Secara berkelompok masyarakat dapat bersepakat bertindak melindungi sumber daya alam. Secara berkelompok masyarakat dapat mengelola sampah lingkungan secara ramah lingkungan, melakukan aktivitas bersama secara rutin tanpa menggunakan bahan bakar fosil seperti car free day akan sangat berpengaruh terhadap kondisi suhu bumi.
Bagaimana pula manajenen lingkungan yang tepat dengan sangat mempertimbangkan faktor iklim/cuaca?
Ada dua hal dapat dipertimbangkan dalam manajemen lingkungan. Kita perlu beradaptasi dan melakukan mitigasi terhadap perubahan iklim. Perlu upaya yang dirancang agar masyarakat mampu beradaptasi terhadap dampak perubahan iklim. Oleh karena dampak perubahan iklim nyata dan tidak dapat dihindari, semua pihak harus menyiapkan berbagai strategi beradaptasi. Contohnya sektor pertanian, berkurangnya ketersediaan air akibat kemarau panjang mendorong petani dan berbagai pihak untuk menemukan varietas tanaman yang tidak butuh banyak air. Itu untuk menjamin ketersediaan pangan yang cukup.

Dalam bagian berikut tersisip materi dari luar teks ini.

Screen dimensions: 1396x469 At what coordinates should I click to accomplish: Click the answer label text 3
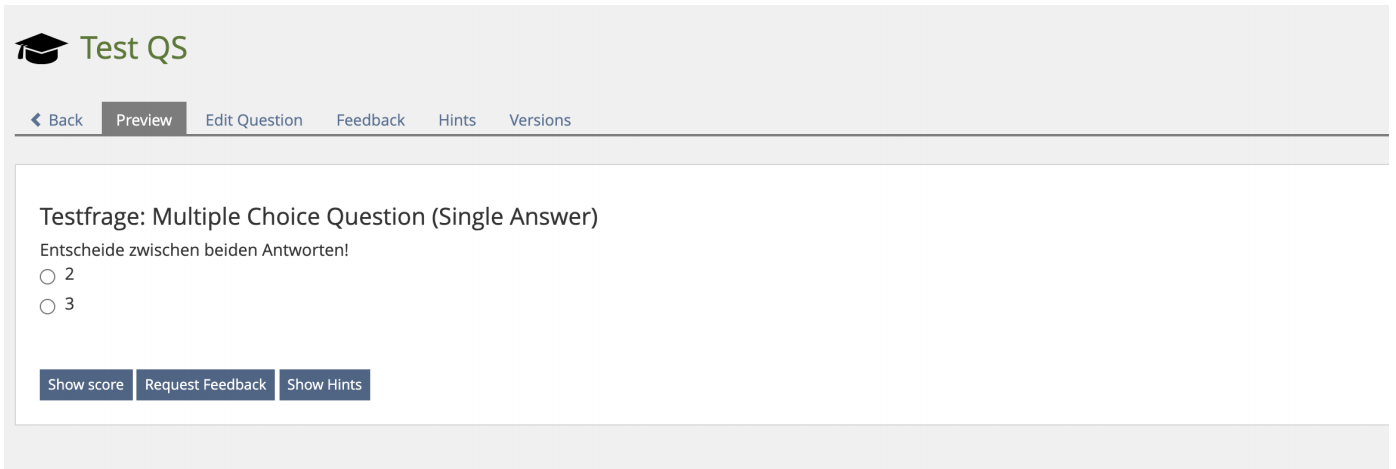69,305
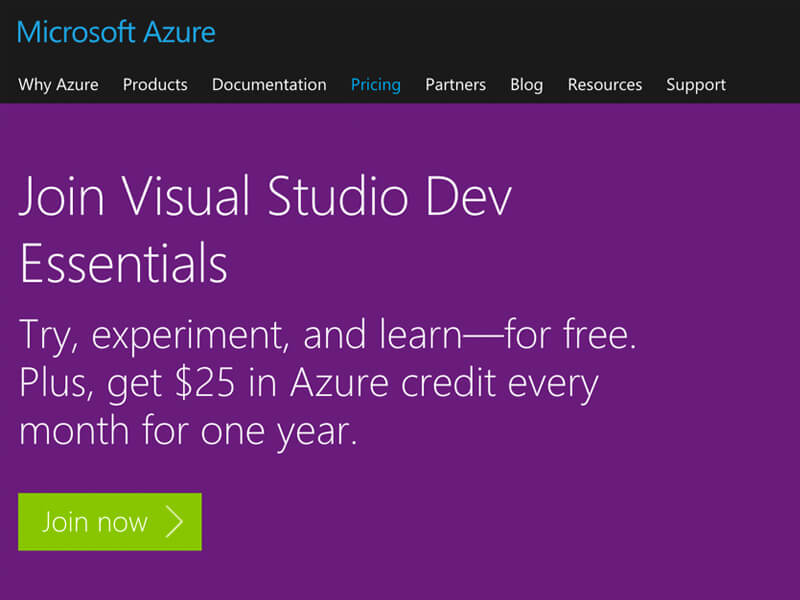Select the highlighted Pricing tab
The height and width of the screenshot is (600, 800).
376,85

Secara pribadi dan kelompok dapat merencanakan strategi beradaptasi terhadap dampak perubahan iklim tentu saja dengan tujuan selaras dan harmonis dengan alam semesta. Mitigasi terhadap perubahan iklim untuk mengurangi dampak perubahan iklim yang makin parah.
Pengaruhnya bagi masyarakat, apa yang harus diwaspadai?
Kita harus mewaspadai dampaknya terhadap kesehatan, ketersediaan pangan, air bersih, kerentanan terhadap bencana banjir, kekeringan, serta kenaikan air laut di wilayah pesisir.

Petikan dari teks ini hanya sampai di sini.